Il vaut mieux en rire…

J’ignore si je pourrai aborder la question politique dans ma thèse, et pas uniquement le passé gardiste [La Garde de Fer] ou crypto-fasciste de Cioran, mais la vision et la conscience politiques qui sont nées des désillusions des années 30-40 sont extrêmement intéressantes. Mon sujet de thèse ne s’y prête pas vraiment, mais il y a peut-être moyen d’examiner le fond politique cioranien, ses analyses, leur degré de pertinence à travers la forme fragmentaire des Syllogismes de l’amertume ou De l’inconvénient d’être né, les notes prises dans les Cahiers, les essais chevronnés et néanmoins problématiques de La Tentation d’exister et d’Histoire et utopie. Une telle réflexion, qui plus est, lue un 14 juillet suscite ma curiosité :

« Chaque fois que je lis sur Luther, je comprends, mieux qu’à la lecture d’autres biographies, pourquoi je manque de trempe. Dans le conflit qui l’oppose à Cajetan à Augsbourg, je suis tantôt de son côté, tantôt du côté du légat. Celui-ci était un raffiné, un sceptique, un esprit hautement civilisé, et donc pourri — en face d’un barbare qui croyait à tout ce qu’il disait. Duplicité italienne — naïveté germanique.

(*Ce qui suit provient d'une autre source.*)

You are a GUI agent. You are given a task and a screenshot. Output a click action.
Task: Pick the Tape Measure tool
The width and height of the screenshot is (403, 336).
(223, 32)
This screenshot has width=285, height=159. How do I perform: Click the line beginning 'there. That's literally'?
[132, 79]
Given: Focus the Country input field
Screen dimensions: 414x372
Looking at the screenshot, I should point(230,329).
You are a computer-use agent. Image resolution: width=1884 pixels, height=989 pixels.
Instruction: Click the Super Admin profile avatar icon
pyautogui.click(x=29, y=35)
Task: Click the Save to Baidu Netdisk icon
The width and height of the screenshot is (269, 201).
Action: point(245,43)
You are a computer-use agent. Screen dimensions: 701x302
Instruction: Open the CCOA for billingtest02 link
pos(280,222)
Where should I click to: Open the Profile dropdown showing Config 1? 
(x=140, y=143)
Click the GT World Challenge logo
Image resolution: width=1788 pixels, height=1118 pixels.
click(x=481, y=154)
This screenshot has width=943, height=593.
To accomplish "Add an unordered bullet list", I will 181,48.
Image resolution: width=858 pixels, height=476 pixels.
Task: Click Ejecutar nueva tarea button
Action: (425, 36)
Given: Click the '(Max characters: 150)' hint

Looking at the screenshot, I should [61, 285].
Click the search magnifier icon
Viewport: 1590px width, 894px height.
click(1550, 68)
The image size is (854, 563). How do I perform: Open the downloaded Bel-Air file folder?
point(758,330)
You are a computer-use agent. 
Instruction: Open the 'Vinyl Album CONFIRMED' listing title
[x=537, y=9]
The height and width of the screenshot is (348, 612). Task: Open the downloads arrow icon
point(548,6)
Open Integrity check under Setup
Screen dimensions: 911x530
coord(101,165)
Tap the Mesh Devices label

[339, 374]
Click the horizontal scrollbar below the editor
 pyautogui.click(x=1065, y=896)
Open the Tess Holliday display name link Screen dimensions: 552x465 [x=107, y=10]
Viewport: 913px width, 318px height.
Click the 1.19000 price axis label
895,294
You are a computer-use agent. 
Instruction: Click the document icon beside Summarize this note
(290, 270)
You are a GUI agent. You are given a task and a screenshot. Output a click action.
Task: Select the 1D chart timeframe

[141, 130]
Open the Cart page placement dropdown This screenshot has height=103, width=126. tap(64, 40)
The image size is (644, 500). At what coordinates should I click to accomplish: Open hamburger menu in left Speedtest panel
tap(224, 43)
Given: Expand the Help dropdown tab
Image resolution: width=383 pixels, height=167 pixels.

La Réforme vaut largement la Révolution française. Donc, les Allemands ne sont pas si exempts d’esprit révolutionnaire. Seulement ils s’émancipèrent sur le plan spirituel bien avant de s’émanciper politiquement.

Leur rupture avec Rome, qui était pourtant inscrite dans leur nature et leur destinée, on dirait qu’ils ne s’en sont jamais remis. » (Cahiers, p. 343.)

Analyse d’une acuité et d’une lucidité singulières. Connaissances qui ne sont pas à la portée de tous. De l’histoire à la politique, en passant par la psychologie et les sciences de religion. À suivre, à interroger, à creuser…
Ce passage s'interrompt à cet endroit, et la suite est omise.